TECNOLOGÍA
TECNOLOGÍA

OpenAI anuncia un acuerdo con el Pentágono sobre los límites del uso militar de su inteligencia artificial

El Departamento de Guerra acepta prohibir la vigilancia masiva interna y garantizar supervisión humana en el uso de la fuerza

El cofundador de OpenAI, Sam Altman.
El cofundador de OpenAI, Sam Altman.YUICHI YAMAZAKI/AFP
Actualizado

El consejero delegado de OpenAI, Sam Altman, anunció este viernes que la empresa tecnológica ha alcanzado un acuerdo con el Departamento de Guerra de Estados Unidos para que sus modelos de inteligencia artificial (IA) puedan ser usados en redes clasificadas.

Según explicó Altman en un comunicado publicado en la red social X, el Pentágono aceptó respetar los principios que prohíben el uso de su IA para la vigilancia masiva en territorio nacional y que exigen "responsabilidad humana en decisiones en el uso de la fuerza, incluido en sistemas de armas autónomos".

"El Departamento de Guerra está de acuerdo con estos principios, los refleja en ley y políticas, y lo hemos añadido a nuestro acuerdo", afirmó Altman.

El cofundador de OpenAI añadió que han pedido que esas mismas condiciones se ofrezcan al resto del sector: "Estamos pidiendo al Departamento de Guerra que ofrezca estos mismos términos a todas las empresas de IA, que en nuestra opinión todos deberían estar dispuestos a aceptar". Asimismo, expresó su "firme deseo de que la situación se desescale y se aleje de acciones legales y gubernamentales para avanzar hacia acuerdos razonables".

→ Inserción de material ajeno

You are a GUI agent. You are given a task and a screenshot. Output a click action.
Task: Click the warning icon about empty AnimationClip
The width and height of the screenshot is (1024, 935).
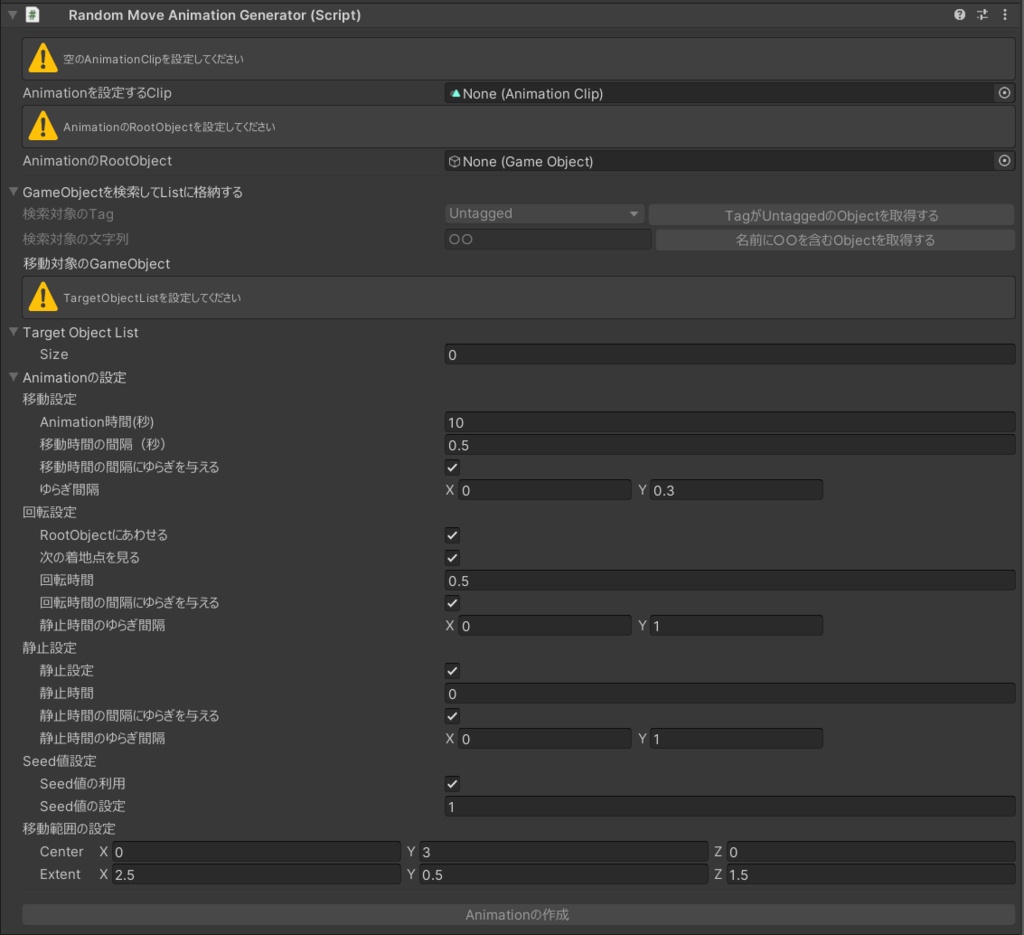tap(41, 58)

El acuerdo llega después de que OpenAI expresara su apoyo a Anthropic en su intento de obtener del Pentágono garantías de que su inteligencia artificial no se emplearía para la vigilancia de ciudadanos estadounidenses ni en sistemas de armas autónomas, unas salvaguardas que el creador de ChatGPT también considera imprescindibles.

Sin embargo, tras meses de conversaciones y una reunión especialmente tensa entre el consejero delegado de Anthropic, Dario Amodei, y el secretario de Guerra, Pete Hegseth, no se logró un entendimiento sobre esos límites de uso del modelo Claude.

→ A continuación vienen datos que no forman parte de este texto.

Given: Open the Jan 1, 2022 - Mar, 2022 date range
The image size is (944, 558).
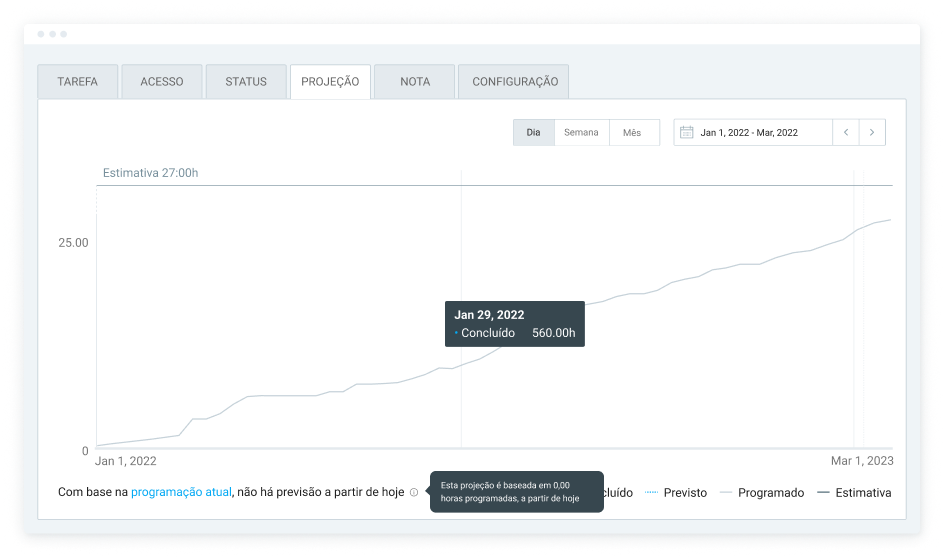Looking at the screenshot, I should tap(749, 133).
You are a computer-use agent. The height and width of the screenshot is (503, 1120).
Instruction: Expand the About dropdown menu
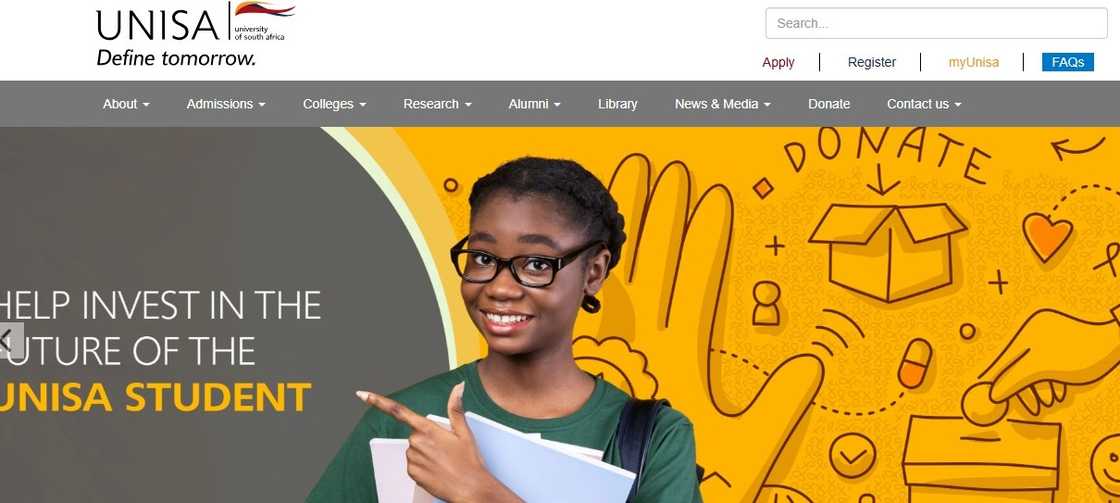coord(126,104)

Este mismo viernes, Anthropic reiteró que no renunciará a exigir que el Pentágono se comprometa a no utilizar su tecnología con fines de vigilancia interna ni en armamento autónomo.

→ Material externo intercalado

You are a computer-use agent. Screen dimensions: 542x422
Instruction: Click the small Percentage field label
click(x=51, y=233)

Hegseth acusó poco antes a la empresa de "arrogancia" y anunció su intención de cancelar alrededor de 200 millones de dólares en contratos con el Departamento de Defensa, además de estudiar su designación como "riesgo para la cadena de suministro", una figura que le impediría acceder a nuevos acuerdos y que suele aplicarse a compañías vinculadas a países considerados adversarios.

Por su parte, el presidente estadounidense, Donald Trump, afirmó en la red social Truth que Anthropic es una empresa de "la izquierda radical" y ordenó rescindir todos sus contratos con el Gobierno federal, con un periodo de transición de seis meses.

Empleados de Google, Amazon y Microsoft también expresaron su apoyo a la postura de Anthropic de no permitir que su tecnología —que, por ejemplo, fue utilizada en la planificación de la captura del mandatario Nicolás Maduro en enero— se emplee para vigilancia interna ni en sistemas de armas plenamente autónomos.

El acuerdo anunciado esta noche por Sam Altman podría contribuir a fijar unas reglas básicas en el uso cada vez más extendido de la inteligencia artificial en tareas de análisis y toma de decisiones militares. En los últimos meses, el debate en Silicon Valley se ha intensificado en torno a los límites y el alcance de estas herramientas en el ámbito de la defensa y en escenarios de combate.